The state of Texas executed TaiChin Preyor on Thursday night after the U.S. Supreme Court refused to hear a last-minute appeal.
Preyor, 46, was put to death by lethal injection at a state corrections unit in Huntsville in the fatal stabbing of Jami Tackett during a drug-related robbery in 2004, The Associated Press reported. He claimed he acted in self-defense but was convicted of capital murder.
Preyor had argued that a previous attorney collaborated with a disbarred lawyer, relied on Wikipedia and double-billed his family and the court.
The attorney who handled Preyor's initial appeal was a real-estate specialist from Beverly Hills, Calif., who partnered with a man who had been disbarred for incompetence 15 years earlier — without informing the court, Preyor said in his latest motions.
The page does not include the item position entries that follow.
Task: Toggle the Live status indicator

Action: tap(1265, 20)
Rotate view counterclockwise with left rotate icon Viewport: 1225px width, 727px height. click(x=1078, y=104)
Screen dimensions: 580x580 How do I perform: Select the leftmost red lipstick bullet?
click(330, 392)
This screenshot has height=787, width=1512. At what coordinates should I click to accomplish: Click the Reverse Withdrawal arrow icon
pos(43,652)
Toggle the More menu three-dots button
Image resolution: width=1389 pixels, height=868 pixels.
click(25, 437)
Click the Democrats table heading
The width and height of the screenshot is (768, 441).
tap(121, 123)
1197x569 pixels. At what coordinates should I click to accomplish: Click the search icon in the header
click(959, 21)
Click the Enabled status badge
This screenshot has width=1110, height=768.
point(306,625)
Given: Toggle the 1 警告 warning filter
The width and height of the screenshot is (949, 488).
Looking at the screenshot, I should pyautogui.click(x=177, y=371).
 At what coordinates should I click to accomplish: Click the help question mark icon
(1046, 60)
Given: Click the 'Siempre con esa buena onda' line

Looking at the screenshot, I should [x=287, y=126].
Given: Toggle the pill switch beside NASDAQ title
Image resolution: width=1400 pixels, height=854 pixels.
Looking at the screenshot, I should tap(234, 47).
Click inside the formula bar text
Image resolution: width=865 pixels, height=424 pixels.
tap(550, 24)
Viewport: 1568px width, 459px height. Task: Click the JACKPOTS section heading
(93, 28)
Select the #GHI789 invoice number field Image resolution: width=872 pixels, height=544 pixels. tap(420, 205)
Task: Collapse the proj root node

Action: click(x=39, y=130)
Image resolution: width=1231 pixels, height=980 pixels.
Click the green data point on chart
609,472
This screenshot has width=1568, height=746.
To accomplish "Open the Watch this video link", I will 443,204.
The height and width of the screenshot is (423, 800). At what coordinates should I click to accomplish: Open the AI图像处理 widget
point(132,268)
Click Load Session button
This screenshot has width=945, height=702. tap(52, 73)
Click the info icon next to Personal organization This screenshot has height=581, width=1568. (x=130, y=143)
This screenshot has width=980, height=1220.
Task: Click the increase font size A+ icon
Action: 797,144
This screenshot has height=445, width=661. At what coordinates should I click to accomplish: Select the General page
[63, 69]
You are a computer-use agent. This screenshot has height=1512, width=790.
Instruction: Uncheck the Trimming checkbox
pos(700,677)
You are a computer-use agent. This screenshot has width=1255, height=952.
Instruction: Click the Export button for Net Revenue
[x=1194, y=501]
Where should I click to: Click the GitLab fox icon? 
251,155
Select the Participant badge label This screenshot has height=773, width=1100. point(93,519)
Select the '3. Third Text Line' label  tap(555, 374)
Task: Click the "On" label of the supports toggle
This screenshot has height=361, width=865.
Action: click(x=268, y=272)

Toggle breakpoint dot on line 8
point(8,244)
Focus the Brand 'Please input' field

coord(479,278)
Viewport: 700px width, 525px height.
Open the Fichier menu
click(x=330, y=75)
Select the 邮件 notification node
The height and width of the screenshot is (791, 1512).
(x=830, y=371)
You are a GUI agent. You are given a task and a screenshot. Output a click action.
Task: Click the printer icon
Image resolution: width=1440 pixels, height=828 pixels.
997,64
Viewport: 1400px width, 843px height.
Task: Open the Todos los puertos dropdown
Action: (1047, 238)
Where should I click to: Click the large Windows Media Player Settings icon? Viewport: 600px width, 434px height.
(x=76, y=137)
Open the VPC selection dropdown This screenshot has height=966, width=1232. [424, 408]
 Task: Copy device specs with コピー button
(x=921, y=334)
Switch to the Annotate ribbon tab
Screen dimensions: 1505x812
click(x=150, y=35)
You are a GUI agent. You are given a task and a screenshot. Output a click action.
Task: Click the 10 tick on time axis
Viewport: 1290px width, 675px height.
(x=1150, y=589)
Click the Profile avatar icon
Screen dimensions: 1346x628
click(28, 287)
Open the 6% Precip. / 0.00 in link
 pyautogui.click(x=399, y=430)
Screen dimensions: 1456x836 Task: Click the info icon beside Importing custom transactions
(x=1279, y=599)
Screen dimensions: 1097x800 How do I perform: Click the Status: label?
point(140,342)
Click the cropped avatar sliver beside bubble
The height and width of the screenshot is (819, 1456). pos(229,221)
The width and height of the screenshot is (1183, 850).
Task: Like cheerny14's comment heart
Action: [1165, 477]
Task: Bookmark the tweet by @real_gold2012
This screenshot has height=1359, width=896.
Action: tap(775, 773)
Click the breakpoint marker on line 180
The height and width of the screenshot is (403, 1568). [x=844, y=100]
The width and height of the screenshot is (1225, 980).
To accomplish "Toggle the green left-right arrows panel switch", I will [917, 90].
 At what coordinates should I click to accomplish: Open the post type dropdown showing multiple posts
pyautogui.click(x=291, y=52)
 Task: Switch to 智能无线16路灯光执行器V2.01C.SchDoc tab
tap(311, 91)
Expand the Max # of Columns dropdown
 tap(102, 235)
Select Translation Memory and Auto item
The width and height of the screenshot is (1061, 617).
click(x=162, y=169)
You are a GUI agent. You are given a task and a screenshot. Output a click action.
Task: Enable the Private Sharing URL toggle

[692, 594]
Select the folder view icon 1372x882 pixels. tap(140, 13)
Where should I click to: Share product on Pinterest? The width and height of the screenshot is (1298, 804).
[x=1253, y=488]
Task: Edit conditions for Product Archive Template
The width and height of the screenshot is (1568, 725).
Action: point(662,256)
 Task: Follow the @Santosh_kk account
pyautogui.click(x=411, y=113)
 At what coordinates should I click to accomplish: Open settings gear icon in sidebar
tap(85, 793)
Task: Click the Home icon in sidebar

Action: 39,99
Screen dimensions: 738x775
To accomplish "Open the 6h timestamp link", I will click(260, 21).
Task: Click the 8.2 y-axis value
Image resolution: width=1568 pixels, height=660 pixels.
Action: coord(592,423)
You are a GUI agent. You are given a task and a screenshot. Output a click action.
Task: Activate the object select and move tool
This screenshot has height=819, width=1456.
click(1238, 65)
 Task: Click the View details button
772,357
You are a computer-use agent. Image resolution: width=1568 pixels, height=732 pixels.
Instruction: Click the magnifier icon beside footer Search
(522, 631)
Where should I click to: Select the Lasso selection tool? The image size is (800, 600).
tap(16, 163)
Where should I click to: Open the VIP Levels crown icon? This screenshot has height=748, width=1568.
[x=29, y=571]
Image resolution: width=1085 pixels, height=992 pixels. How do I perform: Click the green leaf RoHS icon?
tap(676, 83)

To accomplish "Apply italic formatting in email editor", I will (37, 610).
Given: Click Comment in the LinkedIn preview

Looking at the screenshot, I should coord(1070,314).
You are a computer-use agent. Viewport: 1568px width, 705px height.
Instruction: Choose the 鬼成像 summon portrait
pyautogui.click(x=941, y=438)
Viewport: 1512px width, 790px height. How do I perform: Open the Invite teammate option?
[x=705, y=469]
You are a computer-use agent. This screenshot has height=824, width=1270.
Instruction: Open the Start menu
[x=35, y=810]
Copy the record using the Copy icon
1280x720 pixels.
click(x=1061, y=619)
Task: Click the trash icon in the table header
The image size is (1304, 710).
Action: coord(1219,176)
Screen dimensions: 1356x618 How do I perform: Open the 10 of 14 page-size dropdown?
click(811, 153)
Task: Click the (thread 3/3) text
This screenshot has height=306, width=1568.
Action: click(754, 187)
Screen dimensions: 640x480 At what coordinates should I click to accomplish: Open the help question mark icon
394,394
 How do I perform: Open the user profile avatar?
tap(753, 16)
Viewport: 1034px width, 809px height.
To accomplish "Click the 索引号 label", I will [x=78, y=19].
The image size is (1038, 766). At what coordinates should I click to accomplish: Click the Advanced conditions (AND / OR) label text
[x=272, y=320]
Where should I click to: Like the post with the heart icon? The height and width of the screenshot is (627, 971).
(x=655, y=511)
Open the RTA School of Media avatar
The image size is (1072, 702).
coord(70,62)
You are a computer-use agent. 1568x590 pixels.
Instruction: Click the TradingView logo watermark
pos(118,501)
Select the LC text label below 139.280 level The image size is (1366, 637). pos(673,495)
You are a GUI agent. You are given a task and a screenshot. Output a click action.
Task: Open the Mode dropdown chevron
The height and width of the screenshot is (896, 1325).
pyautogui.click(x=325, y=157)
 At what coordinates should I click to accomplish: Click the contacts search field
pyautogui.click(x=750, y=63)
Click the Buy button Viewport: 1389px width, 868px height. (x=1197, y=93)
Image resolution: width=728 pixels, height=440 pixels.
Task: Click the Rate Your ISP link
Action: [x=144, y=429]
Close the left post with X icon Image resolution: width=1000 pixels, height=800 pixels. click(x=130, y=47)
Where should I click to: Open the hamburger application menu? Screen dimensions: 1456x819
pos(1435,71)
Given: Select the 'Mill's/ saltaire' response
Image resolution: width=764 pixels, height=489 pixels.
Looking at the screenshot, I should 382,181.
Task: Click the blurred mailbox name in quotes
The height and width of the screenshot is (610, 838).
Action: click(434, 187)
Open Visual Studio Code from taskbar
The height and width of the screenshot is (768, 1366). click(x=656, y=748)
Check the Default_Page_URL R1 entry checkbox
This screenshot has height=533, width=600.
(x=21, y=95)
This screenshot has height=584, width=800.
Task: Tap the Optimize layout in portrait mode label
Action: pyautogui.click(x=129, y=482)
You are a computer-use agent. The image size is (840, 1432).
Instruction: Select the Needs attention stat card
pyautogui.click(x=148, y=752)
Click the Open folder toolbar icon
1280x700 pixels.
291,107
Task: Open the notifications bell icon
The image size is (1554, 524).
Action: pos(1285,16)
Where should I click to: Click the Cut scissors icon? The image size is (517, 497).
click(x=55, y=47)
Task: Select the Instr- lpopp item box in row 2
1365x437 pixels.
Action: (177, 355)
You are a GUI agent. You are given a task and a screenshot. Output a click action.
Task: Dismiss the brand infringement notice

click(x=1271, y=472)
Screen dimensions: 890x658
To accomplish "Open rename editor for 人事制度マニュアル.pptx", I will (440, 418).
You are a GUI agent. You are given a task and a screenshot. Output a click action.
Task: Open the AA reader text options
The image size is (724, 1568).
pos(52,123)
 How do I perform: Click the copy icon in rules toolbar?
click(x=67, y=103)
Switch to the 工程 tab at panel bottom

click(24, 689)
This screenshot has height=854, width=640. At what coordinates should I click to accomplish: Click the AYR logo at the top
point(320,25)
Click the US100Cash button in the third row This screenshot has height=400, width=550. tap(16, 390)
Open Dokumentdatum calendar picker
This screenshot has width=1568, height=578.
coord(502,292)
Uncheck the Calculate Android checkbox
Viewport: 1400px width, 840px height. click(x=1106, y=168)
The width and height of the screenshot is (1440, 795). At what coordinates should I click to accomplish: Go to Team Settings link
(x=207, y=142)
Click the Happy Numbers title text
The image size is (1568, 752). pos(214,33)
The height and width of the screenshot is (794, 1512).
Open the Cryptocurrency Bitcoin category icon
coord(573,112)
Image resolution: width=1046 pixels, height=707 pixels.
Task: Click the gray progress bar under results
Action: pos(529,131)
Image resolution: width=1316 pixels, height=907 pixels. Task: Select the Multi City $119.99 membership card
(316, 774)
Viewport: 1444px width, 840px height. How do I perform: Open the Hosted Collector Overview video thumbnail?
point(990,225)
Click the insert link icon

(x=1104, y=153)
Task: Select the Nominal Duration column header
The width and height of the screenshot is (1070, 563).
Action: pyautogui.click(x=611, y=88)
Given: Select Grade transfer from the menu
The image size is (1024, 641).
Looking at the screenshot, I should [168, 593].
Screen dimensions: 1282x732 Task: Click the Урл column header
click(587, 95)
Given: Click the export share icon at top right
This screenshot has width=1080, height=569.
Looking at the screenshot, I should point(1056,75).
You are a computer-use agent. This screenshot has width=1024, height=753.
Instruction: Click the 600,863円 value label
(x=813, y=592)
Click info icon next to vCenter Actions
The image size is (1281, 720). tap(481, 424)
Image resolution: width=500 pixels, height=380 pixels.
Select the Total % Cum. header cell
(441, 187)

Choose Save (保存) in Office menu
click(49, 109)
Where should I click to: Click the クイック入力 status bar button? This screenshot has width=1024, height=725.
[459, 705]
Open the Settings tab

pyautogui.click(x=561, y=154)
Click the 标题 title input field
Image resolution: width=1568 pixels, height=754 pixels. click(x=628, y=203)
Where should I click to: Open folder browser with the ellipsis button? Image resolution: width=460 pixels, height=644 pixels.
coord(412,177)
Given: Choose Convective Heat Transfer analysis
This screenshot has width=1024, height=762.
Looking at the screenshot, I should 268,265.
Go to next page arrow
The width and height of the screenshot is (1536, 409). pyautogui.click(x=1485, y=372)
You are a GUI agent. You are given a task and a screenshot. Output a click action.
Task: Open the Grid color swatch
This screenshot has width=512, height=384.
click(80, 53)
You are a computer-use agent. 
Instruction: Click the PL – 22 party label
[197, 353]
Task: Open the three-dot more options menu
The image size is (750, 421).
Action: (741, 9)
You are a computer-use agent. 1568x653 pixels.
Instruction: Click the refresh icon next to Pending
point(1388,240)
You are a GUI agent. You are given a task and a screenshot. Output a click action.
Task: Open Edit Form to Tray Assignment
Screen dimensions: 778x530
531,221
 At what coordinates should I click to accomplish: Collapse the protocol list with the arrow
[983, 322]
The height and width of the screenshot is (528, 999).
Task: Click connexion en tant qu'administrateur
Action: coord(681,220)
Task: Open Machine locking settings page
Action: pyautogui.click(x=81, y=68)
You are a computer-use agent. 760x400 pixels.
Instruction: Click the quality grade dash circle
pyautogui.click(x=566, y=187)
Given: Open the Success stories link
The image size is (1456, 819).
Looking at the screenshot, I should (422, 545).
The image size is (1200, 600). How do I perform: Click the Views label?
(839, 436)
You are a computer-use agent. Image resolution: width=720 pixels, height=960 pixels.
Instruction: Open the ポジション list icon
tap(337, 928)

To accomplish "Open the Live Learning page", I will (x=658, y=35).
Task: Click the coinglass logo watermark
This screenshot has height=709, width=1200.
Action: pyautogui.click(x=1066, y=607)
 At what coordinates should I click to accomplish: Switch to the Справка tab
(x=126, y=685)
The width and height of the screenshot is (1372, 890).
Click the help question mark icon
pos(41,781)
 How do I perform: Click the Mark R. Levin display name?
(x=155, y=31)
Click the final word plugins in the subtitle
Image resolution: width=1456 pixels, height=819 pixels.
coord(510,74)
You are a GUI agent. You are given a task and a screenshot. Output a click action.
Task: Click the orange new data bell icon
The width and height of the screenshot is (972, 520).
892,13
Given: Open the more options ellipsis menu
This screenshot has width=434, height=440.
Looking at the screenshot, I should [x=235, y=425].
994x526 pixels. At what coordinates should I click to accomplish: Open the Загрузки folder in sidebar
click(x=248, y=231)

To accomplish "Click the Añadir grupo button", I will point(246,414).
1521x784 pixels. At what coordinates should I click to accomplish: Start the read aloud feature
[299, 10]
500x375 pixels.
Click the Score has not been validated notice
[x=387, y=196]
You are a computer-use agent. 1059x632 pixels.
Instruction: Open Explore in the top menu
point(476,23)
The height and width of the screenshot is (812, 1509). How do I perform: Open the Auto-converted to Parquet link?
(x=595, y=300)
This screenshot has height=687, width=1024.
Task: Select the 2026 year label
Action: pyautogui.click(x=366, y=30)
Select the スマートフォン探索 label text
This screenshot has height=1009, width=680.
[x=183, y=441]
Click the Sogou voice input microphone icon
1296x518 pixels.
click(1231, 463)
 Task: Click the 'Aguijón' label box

"The federal habeas petition the duo filed in the District Court was so facially inadequate that it subsequently became its own ironic meme, circulated among habeas attorneys as an example of what not to do," Preyor's eleventh-hour appeal argued.
The California attorney had never appeared in a case in Texas state court, and a 2014 printout in her files showed that she did not do research about the death penalty in Texas until it was too late.
"It appears she relied on Wikpedia, of all things, to learn the complex ins and outs of Texas capital-punishment law," the motion reads.
"Her files included a copy of the Wikipedia page titled, 'Capital punishment in Texas,' with a post-it note stating 'Research' next to highlighted passages of 'habeas corpus appeals' and 'subsequent or successive writ applications.'"
Preyor's mother paid the duo $45,000 for their services, but the lawyer also billed the court for representing Preyor, the motion said.
"Preyor cannot be bound by the acts of two incompetent charlatans," the new lawyers wrote in their Supreme Court petition. The previous attorney did not respond to a request for comment.
In its response to Preyor's appeal, the state said the inmate failed to show that what his ex-lawyer did "amounts to fraud on the court." The state also said Preyor had waited too long to make his claim, which was filed two weeks before his execution.